Trump-focused theories
  1. Media. There are several sub-theories: (a) social media and fake new echo chamber: Trump supporters were ill-informed because of systematic problems with modern media. Facebook is particularly cited as a key culprit. (b) celebrity plays stronger than substance, 
  2. Trump appealed to white males, so they supported him. Subtheories are (a) xenophobia/racism/sexism, (b) backlash to political correctness.
  3. Trump appealed to voters who have been struggling economically
Clinton-focused theories
  1. Voter suppression directed toward minority voters who would typically support the Democratic candidate. 
  2. Leaked information related to scandals. Some sub-theories: (a) Russia provided hacked information, (b) FBI.
  3. Third party candidates drained support from Clinton.
  4. Clinton was a weak candidate who did not appeal sufficiently to those who formerly voted for Obama (a) saddled with too much negative baggage (b) not properly tested or vetted through the primary process
Relative theories
  1. anti-establishment fervor

The most popular story

My impression is that the most popular theory is Trump 3: Trump won the votes of those who are struggling economically.

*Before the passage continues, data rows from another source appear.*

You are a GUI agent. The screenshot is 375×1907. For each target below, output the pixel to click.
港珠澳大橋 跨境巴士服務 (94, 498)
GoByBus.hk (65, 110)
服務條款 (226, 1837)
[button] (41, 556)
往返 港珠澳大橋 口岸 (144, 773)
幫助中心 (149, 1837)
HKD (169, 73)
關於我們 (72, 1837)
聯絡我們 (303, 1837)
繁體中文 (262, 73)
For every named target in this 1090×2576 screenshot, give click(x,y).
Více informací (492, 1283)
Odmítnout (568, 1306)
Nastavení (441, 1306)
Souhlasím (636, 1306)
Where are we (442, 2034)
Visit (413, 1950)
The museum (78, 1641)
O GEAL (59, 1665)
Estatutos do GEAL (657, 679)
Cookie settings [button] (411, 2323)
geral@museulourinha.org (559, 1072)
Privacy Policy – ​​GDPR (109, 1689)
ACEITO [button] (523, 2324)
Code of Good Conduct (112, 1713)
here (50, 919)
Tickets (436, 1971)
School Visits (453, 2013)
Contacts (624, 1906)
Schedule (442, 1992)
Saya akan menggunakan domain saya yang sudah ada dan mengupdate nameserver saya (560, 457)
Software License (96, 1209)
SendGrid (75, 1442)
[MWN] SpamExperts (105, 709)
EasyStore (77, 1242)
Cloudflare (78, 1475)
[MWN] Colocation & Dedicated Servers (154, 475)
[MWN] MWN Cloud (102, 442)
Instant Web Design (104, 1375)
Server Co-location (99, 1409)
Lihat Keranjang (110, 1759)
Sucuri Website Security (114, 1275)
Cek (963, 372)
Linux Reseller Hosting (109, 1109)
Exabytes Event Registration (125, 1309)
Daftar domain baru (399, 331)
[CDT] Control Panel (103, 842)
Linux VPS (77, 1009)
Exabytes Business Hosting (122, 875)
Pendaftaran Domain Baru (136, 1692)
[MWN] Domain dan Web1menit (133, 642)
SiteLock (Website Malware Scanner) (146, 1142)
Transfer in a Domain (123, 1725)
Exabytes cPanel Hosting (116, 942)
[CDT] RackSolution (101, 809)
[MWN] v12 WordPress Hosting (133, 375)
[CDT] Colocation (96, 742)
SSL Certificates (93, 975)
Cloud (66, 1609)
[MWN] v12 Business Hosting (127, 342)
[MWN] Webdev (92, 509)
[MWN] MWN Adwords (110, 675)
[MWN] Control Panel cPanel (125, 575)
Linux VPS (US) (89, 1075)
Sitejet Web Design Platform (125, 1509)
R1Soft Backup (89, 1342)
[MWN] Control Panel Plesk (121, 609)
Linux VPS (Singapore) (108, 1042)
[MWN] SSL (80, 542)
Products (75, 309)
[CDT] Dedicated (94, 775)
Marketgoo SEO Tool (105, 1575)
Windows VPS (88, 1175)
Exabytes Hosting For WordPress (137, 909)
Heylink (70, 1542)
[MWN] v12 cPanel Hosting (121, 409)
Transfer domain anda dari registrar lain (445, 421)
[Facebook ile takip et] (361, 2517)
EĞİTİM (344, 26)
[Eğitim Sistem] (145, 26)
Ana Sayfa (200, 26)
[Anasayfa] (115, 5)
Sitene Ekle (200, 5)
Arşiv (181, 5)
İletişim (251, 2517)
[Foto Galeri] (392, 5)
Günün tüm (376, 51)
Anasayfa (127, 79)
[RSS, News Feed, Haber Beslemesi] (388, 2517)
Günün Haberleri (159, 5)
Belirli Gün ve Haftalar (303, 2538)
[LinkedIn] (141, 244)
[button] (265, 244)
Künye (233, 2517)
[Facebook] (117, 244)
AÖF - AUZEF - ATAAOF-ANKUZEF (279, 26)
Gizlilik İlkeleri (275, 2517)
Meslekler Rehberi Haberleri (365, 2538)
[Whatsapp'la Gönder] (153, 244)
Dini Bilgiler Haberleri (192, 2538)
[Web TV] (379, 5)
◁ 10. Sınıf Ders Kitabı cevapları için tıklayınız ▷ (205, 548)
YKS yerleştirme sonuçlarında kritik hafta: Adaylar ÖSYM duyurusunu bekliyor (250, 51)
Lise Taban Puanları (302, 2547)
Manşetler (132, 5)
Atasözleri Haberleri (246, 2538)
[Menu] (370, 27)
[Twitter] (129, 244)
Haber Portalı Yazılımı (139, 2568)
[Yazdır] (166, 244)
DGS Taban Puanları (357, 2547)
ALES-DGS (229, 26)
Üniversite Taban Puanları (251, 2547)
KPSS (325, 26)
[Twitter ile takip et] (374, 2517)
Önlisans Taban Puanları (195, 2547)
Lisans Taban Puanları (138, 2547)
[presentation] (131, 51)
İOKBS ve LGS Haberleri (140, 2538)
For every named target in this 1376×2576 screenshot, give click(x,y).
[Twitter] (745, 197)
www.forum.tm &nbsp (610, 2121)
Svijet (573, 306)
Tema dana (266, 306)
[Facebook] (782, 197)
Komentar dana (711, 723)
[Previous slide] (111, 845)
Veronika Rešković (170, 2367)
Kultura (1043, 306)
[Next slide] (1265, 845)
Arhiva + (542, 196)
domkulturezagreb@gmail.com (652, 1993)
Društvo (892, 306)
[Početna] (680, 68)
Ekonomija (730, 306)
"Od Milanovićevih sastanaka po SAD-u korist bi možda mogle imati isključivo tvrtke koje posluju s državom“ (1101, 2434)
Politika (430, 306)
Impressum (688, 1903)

One strong example from before the election is the Guardian's My Journeys in Trumpland.

Now, empathy is good and I applaud people trying to understand each other. That said, is the economic plight of the non-elite white voter the reason for this election outcome? It is a popular story with a nice human/humanizing face, but doesn’t ring true to me. Here are the reasons I’m skeptical.
First, from my own experience, this group has been struggling since the 1980s (maybe earlier). The story is not new.

Second, it looks like Trump’s overall support was about what we should expect from a “generic republican,” maybe underperforming a little. I’m basing this on the comparison against the past two elections (see here for example).

Third, the evidence that Trump’s supporters (on average, whatever that means) are fairly well-off (see 538 primaries and the income table from CNN exit polls.)

Confusion about voter turn-out

I am currently confused about voter turn-out. These articles from CNN and 538 seem contradictory, but I haven't had a chance to work through their numbers and reconcile.


Perhaps one useful test here is the degree to which incumbents were re-elected compared with past elections. I haven't yet gathered the statistics for congressional elections, but my impression is that incumbents were overwhelmingly re-elected, basically in line with past experience, if not more. See how few districts and states are cross-hatched in these maps, (marking that shows a flip in the party controlling that seat):

2016 House of Representatives results from NY Times as of 14 Nov 2016

2016 Senate results from NY Times as of 14 Nov 2016


  1. This tweetstorm, written by Brendan Nyhan during the primary period, makes the same claim I did about racial/economic pressures: they are not new or heightened in 2016.

  2. EducationRealist, a Trump supporter since the primaries, illustrates my claim that Trump support in the general was just Republicans supporting their candidate:

    “Hey, I’m a Republican. It’s kind of what we do—you know, vote for Republicans.”

    See his full post here. My two quibbles would be the claim (a) that this election was about ideas and (b) whether the support for Trump was enthusiastic (in aggregate).

  3. Perhaps this is just confirmation bias, but I didn't seek these out. Two more very good discussions of factors around the US election:
    (1) Vi Hart looks at an important demographic divide (old vs young voters) and also flags factors behind party identification: The Great Divide

    (2) Brendan Nyhan on Julia Galef's podcast, Rationally Speaking. Brendan starts out with the baseline macro political expectation that it would be a tight race with generic republican slightly favored, people generically voted along with their party affiliation. They also explore issues in the primary process that contributed to the outcome: bonuses for state winners, earlier/rushed process, crowded field of candidates splitting "establishment" vote, skewed candidate incentives.